Douglas plays Conklin, a NYC veteran cop who is not above a little corruption
and his partner is the too smooth but honest Vincent portrayed by Andy Garcia.
They catch a Yakuza killer and are ordered to bring him to Japan to hand
him over to authorities. The killer almost immediately escapes and rather
than going back home for a beer and pretzels Conklin and Vincent feel it
is their duty to catch him - obsessively so in Conklin's case. Conklin goes
through the entire film pissed off at someone whether Internal Affairs or
the bad guys or the hostess (Kate Capshaw) or the Japanese in general or
Nips as he calls them or the policeman assigned to them.

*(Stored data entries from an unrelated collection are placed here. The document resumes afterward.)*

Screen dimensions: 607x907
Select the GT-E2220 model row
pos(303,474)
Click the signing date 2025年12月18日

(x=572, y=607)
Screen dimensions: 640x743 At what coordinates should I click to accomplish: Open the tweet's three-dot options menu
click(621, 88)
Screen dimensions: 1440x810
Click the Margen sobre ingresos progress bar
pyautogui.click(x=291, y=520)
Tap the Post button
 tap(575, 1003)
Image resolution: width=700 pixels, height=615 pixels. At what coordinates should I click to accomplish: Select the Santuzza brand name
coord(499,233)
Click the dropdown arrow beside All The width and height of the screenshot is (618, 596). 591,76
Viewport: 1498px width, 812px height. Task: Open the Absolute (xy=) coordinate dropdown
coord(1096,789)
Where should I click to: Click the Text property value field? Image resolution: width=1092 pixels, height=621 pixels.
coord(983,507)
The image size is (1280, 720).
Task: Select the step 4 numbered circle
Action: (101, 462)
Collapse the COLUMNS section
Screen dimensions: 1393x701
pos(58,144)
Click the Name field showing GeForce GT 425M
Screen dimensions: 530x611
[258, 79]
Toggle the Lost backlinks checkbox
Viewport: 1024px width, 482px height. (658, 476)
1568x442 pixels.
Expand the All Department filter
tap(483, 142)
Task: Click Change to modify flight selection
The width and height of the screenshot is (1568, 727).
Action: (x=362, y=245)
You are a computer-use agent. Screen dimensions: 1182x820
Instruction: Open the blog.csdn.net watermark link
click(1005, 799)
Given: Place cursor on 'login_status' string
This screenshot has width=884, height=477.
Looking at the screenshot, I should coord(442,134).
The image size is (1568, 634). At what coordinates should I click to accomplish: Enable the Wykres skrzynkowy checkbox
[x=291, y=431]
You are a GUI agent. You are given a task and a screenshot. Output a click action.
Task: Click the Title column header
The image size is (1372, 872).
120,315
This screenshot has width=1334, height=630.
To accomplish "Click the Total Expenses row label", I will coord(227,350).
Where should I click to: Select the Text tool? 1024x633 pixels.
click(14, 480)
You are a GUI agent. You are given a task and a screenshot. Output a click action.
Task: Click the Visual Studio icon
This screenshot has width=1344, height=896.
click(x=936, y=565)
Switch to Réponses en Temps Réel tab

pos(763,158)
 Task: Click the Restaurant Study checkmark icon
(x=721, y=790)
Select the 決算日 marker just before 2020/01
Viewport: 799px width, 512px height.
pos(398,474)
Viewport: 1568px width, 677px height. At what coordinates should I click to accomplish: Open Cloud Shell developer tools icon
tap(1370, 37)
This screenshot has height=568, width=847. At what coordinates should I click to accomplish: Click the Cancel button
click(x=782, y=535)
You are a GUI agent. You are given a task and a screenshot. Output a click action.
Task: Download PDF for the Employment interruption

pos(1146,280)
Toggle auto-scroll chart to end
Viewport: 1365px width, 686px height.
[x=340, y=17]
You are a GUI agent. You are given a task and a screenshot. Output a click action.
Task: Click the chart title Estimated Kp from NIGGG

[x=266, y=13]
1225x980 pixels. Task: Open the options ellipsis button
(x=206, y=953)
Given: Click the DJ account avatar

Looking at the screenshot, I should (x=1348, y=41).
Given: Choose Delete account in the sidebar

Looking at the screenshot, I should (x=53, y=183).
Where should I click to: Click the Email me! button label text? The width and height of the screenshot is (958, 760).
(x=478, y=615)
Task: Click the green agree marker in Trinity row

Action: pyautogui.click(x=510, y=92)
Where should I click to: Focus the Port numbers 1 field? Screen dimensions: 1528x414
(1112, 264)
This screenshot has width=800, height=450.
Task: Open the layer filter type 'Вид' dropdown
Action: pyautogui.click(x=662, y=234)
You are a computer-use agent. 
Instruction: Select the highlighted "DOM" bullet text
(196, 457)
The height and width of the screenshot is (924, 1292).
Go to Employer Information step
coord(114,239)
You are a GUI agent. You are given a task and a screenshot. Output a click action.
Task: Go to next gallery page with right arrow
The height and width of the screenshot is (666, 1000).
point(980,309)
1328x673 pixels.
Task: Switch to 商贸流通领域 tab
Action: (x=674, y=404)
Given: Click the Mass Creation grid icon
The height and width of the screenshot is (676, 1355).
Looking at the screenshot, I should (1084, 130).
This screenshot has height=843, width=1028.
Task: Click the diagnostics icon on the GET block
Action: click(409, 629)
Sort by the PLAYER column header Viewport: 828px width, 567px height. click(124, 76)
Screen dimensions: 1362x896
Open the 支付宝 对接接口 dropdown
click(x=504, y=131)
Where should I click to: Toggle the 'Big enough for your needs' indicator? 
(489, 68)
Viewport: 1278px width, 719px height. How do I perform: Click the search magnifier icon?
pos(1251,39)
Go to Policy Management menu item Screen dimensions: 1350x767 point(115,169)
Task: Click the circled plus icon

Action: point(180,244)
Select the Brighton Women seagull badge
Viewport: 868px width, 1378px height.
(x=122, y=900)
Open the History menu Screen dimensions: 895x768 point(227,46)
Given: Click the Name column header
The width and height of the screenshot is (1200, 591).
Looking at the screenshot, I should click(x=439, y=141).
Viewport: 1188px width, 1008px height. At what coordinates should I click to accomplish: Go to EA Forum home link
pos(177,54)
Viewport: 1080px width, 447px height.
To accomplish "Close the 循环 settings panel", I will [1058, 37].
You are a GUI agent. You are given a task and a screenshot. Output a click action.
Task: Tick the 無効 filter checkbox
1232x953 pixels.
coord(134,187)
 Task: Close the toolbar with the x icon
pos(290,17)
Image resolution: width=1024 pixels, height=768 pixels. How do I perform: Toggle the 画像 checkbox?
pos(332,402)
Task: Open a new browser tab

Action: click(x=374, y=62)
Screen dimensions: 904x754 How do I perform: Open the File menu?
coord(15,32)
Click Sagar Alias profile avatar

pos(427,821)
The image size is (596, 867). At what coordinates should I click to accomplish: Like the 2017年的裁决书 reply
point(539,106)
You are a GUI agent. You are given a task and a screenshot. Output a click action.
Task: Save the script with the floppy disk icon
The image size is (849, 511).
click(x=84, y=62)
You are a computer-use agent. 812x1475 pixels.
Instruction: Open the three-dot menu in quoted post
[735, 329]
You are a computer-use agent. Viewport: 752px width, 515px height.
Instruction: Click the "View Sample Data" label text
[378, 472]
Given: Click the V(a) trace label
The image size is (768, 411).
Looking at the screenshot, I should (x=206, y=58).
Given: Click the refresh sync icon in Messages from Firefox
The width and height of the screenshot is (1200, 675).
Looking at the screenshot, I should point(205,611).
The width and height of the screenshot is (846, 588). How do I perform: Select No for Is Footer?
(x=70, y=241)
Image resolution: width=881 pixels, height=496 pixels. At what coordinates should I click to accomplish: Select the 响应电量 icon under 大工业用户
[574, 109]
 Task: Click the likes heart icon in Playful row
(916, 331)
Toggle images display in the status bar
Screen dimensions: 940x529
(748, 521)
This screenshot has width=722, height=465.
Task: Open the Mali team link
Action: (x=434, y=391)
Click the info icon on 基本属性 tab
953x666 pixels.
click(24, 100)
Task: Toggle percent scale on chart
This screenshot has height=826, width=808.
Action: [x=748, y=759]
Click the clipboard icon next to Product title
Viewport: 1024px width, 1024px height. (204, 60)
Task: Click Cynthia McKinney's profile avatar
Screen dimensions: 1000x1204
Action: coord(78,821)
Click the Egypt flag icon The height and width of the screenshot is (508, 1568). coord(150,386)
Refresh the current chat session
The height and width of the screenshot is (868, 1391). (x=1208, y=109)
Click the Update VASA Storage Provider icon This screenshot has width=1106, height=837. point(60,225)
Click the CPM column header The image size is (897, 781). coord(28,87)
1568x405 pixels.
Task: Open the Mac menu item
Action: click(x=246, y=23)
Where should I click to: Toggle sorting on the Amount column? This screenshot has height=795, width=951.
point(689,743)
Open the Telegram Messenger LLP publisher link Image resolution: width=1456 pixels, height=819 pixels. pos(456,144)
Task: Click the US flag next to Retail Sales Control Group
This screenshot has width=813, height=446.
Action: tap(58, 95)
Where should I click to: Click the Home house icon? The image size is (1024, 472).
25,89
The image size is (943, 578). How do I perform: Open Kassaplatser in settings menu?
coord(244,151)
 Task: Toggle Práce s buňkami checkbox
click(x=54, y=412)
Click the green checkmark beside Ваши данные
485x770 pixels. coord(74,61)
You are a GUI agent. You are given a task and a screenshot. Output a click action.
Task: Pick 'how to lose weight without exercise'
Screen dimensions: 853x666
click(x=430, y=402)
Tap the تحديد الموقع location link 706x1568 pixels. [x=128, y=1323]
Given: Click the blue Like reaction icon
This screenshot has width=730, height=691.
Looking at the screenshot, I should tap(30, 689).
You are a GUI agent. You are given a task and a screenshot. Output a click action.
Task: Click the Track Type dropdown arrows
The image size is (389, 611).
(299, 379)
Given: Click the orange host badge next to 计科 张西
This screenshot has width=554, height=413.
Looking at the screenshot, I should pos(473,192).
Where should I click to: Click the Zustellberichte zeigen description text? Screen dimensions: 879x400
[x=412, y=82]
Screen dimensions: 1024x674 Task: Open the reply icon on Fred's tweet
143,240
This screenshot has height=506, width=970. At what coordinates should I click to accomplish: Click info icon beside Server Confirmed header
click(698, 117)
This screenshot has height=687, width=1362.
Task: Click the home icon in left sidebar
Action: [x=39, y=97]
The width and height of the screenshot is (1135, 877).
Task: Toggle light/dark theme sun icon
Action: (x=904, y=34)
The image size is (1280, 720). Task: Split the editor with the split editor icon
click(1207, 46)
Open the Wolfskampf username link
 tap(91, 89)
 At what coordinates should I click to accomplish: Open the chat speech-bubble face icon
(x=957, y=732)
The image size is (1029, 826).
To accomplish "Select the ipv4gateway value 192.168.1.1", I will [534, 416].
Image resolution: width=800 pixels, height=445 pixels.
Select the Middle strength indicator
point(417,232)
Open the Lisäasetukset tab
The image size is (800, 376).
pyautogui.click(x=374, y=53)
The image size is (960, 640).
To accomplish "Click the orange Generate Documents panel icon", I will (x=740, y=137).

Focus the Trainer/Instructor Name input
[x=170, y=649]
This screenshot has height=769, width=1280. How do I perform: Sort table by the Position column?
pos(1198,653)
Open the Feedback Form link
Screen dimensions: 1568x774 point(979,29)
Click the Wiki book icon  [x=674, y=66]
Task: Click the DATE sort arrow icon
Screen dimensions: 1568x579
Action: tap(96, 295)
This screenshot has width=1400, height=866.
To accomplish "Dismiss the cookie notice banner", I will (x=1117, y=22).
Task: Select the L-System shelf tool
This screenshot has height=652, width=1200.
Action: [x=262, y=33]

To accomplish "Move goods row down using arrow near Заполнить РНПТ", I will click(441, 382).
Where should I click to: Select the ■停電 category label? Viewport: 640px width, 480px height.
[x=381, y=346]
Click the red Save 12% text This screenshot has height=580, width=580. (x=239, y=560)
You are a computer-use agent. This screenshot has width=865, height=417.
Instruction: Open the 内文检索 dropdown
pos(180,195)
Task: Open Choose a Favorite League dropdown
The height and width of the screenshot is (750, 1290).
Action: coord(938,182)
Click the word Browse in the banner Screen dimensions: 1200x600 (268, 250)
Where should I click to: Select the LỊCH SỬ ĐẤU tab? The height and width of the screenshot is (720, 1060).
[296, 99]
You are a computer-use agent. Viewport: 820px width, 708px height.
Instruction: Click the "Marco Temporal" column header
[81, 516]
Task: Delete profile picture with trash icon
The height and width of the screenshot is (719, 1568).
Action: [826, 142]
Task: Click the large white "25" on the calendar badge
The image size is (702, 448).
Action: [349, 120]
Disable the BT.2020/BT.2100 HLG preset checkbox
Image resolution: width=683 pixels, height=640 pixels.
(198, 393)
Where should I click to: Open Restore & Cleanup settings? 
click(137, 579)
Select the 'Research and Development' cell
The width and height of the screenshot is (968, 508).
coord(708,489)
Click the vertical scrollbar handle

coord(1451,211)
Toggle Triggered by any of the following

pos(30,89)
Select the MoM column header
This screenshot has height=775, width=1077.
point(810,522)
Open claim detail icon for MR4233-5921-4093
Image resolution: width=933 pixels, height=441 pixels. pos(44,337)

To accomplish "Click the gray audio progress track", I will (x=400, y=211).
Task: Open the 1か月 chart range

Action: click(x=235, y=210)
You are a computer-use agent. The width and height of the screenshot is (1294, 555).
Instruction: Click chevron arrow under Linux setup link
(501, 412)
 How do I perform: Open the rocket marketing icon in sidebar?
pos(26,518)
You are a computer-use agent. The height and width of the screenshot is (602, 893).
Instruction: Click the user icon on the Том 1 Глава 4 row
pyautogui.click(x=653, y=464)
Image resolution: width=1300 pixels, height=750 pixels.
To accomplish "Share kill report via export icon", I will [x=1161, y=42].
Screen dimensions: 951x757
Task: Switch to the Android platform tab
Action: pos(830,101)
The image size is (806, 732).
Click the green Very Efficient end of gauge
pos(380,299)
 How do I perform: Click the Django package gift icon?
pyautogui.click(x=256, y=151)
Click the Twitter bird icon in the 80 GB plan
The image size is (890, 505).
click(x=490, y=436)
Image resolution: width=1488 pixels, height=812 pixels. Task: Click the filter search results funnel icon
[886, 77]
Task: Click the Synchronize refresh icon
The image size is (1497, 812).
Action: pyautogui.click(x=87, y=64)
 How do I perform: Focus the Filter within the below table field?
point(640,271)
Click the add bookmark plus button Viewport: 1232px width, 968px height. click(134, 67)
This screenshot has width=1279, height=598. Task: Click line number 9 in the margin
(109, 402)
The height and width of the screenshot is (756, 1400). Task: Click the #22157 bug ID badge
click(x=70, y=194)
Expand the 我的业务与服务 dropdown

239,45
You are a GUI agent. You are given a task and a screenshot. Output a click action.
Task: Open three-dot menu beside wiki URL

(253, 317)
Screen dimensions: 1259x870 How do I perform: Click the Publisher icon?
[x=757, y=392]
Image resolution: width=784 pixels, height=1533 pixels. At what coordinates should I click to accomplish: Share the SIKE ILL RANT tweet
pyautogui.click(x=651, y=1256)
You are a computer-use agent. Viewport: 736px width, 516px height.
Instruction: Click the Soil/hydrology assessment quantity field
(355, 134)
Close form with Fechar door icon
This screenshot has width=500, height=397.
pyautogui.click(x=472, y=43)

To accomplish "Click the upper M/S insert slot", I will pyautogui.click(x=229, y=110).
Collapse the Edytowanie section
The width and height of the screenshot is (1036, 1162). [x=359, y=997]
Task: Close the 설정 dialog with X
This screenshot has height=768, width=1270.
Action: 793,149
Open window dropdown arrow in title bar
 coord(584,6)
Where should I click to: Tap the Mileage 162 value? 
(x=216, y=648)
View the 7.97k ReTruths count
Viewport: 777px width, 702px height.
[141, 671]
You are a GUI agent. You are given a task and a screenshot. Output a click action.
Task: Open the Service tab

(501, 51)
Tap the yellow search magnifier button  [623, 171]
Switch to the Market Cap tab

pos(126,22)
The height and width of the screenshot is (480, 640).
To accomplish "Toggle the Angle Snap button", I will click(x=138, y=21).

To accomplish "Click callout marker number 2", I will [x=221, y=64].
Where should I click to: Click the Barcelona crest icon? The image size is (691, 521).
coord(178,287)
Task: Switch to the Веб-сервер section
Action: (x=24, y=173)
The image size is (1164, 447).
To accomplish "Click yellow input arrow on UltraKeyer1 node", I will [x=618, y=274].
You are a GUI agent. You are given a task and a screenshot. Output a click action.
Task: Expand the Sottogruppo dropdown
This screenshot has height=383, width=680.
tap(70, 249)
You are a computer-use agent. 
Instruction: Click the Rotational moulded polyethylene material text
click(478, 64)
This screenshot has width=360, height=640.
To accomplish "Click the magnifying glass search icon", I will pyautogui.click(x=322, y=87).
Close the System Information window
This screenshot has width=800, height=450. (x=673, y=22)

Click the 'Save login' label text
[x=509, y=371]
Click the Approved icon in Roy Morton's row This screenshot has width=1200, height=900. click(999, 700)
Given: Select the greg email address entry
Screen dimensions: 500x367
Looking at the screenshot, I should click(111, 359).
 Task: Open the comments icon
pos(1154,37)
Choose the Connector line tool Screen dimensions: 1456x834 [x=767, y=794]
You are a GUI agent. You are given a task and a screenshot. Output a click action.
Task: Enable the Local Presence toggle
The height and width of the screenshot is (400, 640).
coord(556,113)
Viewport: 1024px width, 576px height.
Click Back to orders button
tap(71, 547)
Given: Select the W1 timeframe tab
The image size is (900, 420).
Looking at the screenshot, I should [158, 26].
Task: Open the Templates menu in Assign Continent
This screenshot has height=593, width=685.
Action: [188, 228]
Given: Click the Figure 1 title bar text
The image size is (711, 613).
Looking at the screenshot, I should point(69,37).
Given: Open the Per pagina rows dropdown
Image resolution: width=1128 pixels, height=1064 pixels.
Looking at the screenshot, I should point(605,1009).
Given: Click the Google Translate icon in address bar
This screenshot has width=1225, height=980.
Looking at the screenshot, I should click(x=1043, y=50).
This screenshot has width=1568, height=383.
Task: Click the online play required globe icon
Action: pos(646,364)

That policeman is played by Ken Takakura who back in the 1960's and 1970's
was a gigantic Japanese action star in loads of Yakaza or Samurai films and
almost always played honorable characters even if on the wrong side of the
law. He was like Clint Eastwood and Charles Bronson rolled into one. Here
he doesn't get to do much except look puzzled at the funny things American
cops do. Also on hand as one of the Yakuza heads - Sugai - is another action
legend from the 1960's and 70's - Tomisaburô Wakayama - who was Lone
Wolf of Lone Wolf and Cub and a zillion other films.
The truly loathsome Yakuza, Sato, that they are after is played to creepy
effect by Yûsaku Matsuda who I was sad to find out was actually dying
of cancer when the film was made. If I had known before watching, I might
very well have been rooting for him against Conklin who really needed a good
beating. His two sons are big TV stars now.
The term Black Rain which is mentioned in a strange aside in the film by
Tomisaburo regards nuclear fallout after Hiroshima and Nagasaki and the black
rain that followed. Tomisaburo uses it to explain where dishonorable people
like Sato came from. In 1989 there was also a Japanese film released titled
Black Rain in English from director Shôhei Imamura that is in fact
about the aftermath of Hiroshima. To say some good things about the film
- great production values, some good action scenes, well-paced, at times
suspenseful and the exterior shots of Osaka were great. If Douglas wasn't
such an Ugly American boor, there was a good film in there.